As reported by CBN “We thought it was just going to be really the run-of-the-mill pregnancy and birth, labor and delivery.” says Doug Pritchard. “Her OB/GYN came in, and saw that she was progressing. And broke her water to try to speed up that as well. And Melanie started complaining that she didn’t feel well. Then I see her kind of slump over to one side. Her eyes roll back, and she starts convulsing.”
Doug continues: “I look over at her monitors and everything starts flashing zero. She’s not breathing. They call Code Blue.”
Meghan Burns, R.N was there. “The whole medical team came in and quickly unplugged the bed and rolled her out the door.”
Melanie Pritchard was rushed to the operating room where a team of doctors performed an emergency c-section. Melanie was dying from an amniotic fluid embolism, a rare allergic reaction during pregnancy that caused her heart and lungs to shut down. A well known pro-life activist, Melanie was now fighting for her own life.

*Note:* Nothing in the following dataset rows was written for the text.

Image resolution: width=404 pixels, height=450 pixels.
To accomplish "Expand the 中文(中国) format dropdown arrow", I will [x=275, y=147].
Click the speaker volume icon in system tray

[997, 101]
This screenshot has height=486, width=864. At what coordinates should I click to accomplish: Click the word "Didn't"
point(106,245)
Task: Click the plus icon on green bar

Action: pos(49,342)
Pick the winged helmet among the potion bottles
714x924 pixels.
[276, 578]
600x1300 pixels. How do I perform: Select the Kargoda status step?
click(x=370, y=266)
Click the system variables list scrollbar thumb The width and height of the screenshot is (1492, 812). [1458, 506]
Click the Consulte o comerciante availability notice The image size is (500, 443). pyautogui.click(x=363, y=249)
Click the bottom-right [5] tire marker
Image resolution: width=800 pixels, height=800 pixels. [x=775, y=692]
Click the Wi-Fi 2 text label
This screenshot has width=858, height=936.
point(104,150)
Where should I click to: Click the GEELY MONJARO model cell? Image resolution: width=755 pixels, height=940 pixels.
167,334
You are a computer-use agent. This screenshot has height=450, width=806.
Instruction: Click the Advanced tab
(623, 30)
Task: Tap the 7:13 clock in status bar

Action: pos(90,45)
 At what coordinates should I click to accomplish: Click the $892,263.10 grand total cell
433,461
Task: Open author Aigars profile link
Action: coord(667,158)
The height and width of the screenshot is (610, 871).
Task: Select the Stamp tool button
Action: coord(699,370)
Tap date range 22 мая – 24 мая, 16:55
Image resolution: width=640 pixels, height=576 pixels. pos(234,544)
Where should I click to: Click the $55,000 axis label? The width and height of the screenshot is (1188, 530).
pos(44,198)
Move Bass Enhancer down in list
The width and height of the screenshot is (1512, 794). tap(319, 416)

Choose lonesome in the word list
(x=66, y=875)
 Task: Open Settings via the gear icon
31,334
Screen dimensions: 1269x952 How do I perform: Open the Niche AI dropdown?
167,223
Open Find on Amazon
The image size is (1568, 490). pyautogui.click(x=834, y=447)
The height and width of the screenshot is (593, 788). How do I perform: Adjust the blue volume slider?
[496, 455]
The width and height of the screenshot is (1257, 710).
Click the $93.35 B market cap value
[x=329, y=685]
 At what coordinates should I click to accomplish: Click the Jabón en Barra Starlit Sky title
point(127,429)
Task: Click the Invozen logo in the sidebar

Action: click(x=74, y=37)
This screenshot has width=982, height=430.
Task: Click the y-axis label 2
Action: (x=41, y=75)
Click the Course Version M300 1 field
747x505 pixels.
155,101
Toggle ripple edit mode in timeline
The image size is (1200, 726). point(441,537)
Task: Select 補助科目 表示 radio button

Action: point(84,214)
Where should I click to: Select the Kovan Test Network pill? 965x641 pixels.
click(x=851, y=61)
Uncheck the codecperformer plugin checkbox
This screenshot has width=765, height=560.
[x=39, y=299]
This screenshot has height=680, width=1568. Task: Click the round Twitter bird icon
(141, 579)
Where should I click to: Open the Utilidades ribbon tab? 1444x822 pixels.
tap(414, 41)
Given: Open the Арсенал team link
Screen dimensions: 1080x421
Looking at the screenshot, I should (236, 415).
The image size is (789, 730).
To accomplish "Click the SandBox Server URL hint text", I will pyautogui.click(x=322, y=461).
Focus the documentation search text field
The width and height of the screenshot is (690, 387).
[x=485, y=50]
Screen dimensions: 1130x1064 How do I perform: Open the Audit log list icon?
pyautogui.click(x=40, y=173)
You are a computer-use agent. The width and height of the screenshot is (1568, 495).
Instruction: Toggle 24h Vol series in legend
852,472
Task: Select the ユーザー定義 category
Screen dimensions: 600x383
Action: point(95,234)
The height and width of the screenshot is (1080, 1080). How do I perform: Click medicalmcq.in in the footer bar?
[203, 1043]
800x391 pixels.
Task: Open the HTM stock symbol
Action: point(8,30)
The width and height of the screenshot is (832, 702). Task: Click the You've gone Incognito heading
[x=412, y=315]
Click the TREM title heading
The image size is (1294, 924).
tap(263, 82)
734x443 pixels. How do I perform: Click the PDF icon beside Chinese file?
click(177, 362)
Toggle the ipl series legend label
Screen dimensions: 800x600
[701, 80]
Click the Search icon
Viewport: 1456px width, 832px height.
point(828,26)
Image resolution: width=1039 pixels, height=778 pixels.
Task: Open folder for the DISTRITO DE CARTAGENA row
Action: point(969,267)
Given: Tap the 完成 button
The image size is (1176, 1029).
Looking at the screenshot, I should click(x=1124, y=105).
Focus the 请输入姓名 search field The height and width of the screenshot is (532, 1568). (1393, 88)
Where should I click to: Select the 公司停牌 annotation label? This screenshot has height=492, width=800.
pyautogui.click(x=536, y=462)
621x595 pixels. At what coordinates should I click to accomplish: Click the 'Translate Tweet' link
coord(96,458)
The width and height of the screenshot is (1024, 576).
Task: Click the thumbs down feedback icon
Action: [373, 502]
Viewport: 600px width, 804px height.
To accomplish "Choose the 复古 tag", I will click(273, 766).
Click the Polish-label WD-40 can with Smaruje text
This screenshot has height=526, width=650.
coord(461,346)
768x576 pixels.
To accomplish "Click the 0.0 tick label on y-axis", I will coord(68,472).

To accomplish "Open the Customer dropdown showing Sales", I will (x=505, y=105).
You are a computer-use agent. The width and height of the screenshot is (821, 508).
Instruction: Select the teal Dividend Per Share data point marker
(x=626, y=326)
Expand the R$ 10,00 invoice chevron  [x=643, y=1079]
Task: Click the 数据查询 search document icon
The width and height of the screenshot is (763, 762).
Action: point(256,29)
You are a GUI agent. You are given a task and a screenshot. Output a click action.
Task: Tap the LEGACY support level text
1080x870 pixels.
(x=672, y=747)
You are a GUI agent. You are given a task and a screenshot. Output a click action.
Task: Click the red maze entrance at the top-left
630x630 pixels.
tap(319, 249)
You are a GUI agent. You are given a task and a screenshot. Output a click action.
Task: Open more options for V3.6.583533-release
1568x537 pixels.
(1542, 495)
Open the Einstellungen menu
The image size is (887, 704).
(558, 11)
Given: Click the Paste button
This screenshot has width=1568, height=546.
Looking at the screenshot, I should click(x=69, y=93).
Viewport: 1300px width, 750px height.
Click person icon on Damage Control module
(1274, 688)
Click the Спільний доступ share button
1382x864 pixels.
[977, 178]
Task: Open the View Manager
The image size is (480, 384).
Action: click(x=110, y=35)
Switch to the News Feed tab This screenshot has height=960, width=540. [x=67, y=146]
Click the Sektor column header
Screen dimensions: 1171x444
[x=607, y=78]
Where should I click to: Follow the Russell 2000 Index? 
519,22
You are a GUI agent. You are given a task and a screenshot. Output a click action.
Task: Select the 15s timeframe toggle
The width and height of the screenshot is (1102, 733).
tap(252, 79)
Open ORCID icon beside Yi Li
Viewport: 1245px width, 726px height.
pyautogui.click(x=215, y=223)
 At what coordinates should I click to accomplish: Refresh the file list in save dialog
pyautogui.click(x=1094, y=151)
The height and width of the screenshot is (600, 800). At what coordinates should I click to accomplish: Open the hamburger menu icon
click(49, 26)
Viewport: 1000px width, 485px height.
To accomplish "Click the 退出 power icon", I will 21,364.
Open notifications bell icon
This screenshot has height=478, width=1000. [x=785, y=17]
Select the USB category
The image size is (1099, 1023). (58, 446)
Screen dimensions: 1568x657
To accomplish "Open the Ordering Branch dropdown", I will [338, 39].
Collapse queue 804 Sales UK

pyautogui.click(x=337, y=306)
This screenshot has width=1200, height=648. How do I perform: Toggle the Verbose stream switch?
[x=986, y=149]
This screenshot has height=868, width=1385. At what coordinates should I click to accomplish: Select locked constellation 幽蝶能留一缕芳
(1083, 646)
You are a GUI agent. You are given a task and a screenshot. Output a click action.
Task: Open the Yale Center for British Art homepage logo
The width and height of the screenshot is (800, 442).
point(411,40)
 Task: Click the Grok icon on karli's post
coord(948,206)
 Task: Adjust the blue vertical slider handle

“My wife was clinically dead when they delivered my daughter.” Doug remembers, “They thought there was absolutely no way that she could come back. That she looked deader than dead. We were going through an emotional rollercoaster.”
“My first thought was, ‘I’m a widower.’ And we’d only been married 3 years.”
“I just remember sitting down, we just held hands and we prayed and we just pleaded with God that He may just bring her back.”
The next 48 hours were long, and difficult. Doctors were able to resuscitate Melanie and moved her to the ICU. As she lay unconscious, Doug was allowed to see his new daughter for the first time. “I look at her and she’s got blond hair and blue eyes, just like her mother. Not at all like me! And the nurse asked me what her name is. Without hesitation, I said, ‘Gabriella, the heroine of God.’ It was probably the most bitter sweet moment I’ve ever felt in my life. The bittersweet part of it is that Melanie may not be there, and that I may have to raise this little princess on my own.”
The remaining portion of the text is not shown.